Poj3253--Fence Repair、、南阳55--省懒事的小明（哈夫曼树）

懒省事的小明

时间限制：3000 ms  |  内存限制：65535 KB

难度：3

 

描述

      小明很想吃果子，正好果园果子熟了。在果园里，小明已经将所有的果子打了下来，而且按果子的不同种类分成了不同的堆。小明决定把所有的果子合成一堆。 因为小明比较懒，为了省力气，小明开始想点子了:
　　每一次合并，小明可以把两堆果子合并到一起，消耗的体力等于两堆果子的重量之和。可以看出，所有的果子经过n-1次合并之后，就只剩下一堆了。小明在合并果子时总共消耗的体力等于每次合并所耗体力之和。 
　　因为还要花大力气把这些果子搬回家，所以小明在合并果子时要尽可能地节省体力。假定每个果子重量都为1，并且已知果子的种类数和每种果子的数目，你的任务是设计出合并的次序方案，使小明耗费的体力最少，并输出这个最小的体力耗费值。 
　　例如有3种果子，数目依次为1，2，9。可以先将1、2堆合并，新堆数目为3，耗费体力为3。接着，将新堆与原先的第三堆合并，又得到新的堆，数目为12，耗费体力为12。所以小明总共耗费体力=3+12=15。可以证明15为最小的体力耗费值。

 

输入

第一行输入整数N(0<N<=10)表示测试数据组数。接下来每组测试数据输入包括两行，第一行是一个整数n(1<＝n<=12000)，表示果子的种类数。第二行包含n个整数，用空格分隔，第i个整数ai(1<＝ai<=20000)是第i种果子的数目。

输出

每组测试数据输出包括一行，这一行只包含一个整数，也就是最小的体力耗费值。

样例输入

1
3 
1 2 9

样例输出

15

来源

[hzyqazasdf]原创

上传者

hzyqazasdf

//数组实现优先队列；

#include <stdio.h>
#include <algorithm>
using namespace std;
long long int num[12020];
int main()
{
    int t;
    scanf("%d",&t);
    while(t--)
    {
        int i, j, m;
        scanf("%d", &m);
        for(i=0; i<m; i++)
        scanf("%lld", &num[i]);
        sort(num, num+m);
        long long int total = 0;
        for(i=0; i<m; i++)
        {
            if(i == m-1)
            break;
            long long int temp = num[i]+num[i+1];
            num[i+1] = temp;
            total += temp;
            for(j=i+1; j < m; j++)
            {
                if(num[j] < num[j-1])
                {
                    long long int s;
                    s = num[j]; num[j] = num[j-1]; num[j-1]=s;                    
                }
            }
        }
        printf("%lld
",total);
    }
    return 0;
}

//STL;

#include <queue>
#include <cstdio>
#include <iostream>
using namespace std;
int main()
{
    int t;
    scanf("%d", &t);
    while(t--)
    {
        priority_queue<int, vector<int>, greater<int> >q;
        int i, m;
        scanf("%d", &m);
        for(i=0; i<m; i++)
        {
            int num;
            scanf("%d", &num);
            q.push(num);        
        }
        long long int total = 0;
        while(q.size()!=1)
        {
            long long int temp = q.top();
            q.pop();
            temp += q.top();
            q.pop();
            q.push(temp);
            total += temp;        
        }
        printf("%lld
",total);
    }
    return 0;
}

Fence Repair

Time Limit: 2000MS		Memory Limit: 65536K
Total Submissions: 32357		Accepted: 10397

Description

Farmer John wants to repair a small length of the fence around the pasture. He measures the fence and finds that he needs N (1 ≤ N ≤ 20,000) planks of wood, each having some integer length L_i(1 ≤ L_i ≤ 50,000) units. He then purchases a single long board just long enough to saw into the N planks (i.e., whose length is the sum of the lengths L_i). FJ is ignoring the "kerf", the extra length lost to sawdust when a sawcut is made; you should ignore it, too.

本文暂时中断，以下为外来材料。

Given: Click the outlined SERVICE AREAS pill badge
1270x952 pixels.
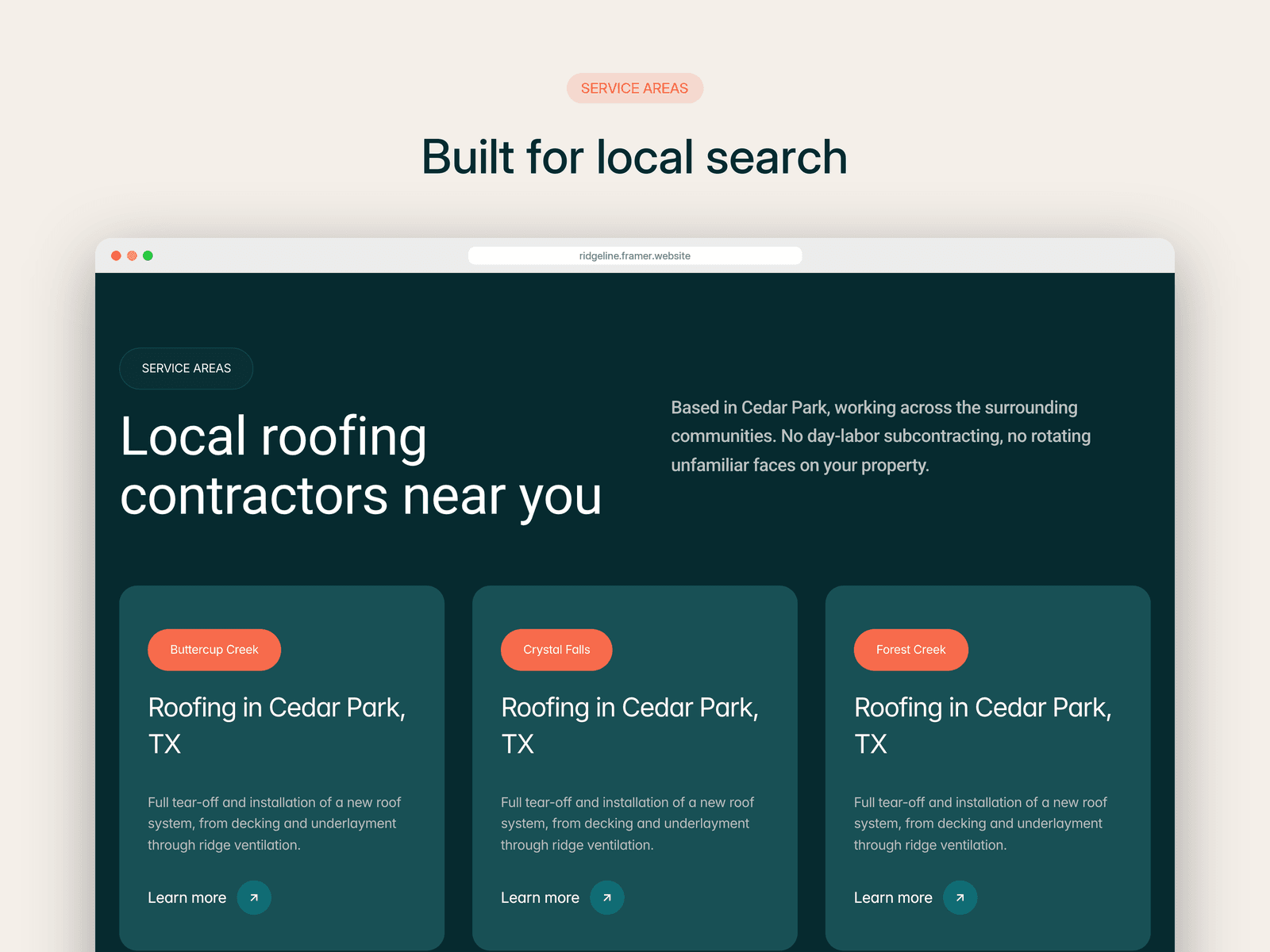Looking at the screenshot, I should click(x=187, y=368).
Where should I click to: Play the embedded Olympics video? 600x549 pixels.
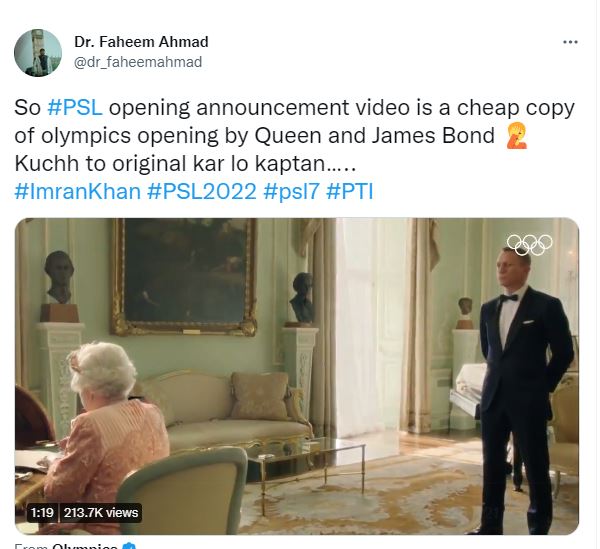click(x=297, y=376)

FJ sadly realizes that he doesn't own a saw with which to cut the wood, so he mosies over to Farmer Don's Farm with this long board and politely asks if he may borrow a saw.

Farmer Don, a closet capitalist, doesn't lend FJ a saw but instead offers to charge Farmer John for each of the N-1 cuts in the plank. The charge to cut a piece of wood is exactly equal to its length. Cutting a plank of length 21 costs 21 cents.

Farmer Don then lets Farmer John decide the order and locations to cut the plank. Help Farmer John determine the minimum amount of money he can spend to create the N planks. FJ knows that he can cut the board in various different orders which will result in different charges since the resulting intermediate planks are of different lengths.

Input

Line 1: One integer N, the number of planks 
Lines 2..N+1: Each line contains a single integer describing the length of a needed plank

Output

Line 1: One integer: the minimum amount of money he must spend to make N-1 cuts

Sample Input

3
8
5
8

Sample Output

34

Hint

He wants to cut a board of length 21 into pieces of lengths 8, 5, and 8. 
The original board measures 8+5+8=21. The first cut will cost 21, and should be used to cut the board into pieces measuring 13 and 8. The second cut will cost 13, and should be used to cut the 13 into 8 and 5. This would cost 21+13=34. If the 21 was cut into 16 and 5 instead, the second cut would cost 16 for a total of 37 (which is more than 34).

Source

USACO 2006 November Gold

#include <queue>
#include <cstdio>
#include <iostream>
using namespace std;
int main()
{
    int t, m;
    while(~scanf("%d", &t))
    {
        priority_queue <int, vector<int>, greater<int> >q;
        while(t--)
        {
            scanf("%d", &m);
            q.push(m);
        } 
        __int64 total = 0;
        while(q.size() != 1)
        {
            __int64 temp = q.top();
            q.pop();
            temp += q.top();
            q.pop();
            q.push(temp);
            total += temp;
        //    printf("%d
",temp);
        }
        printf("%I64d
", total);
    }
    return 0;
}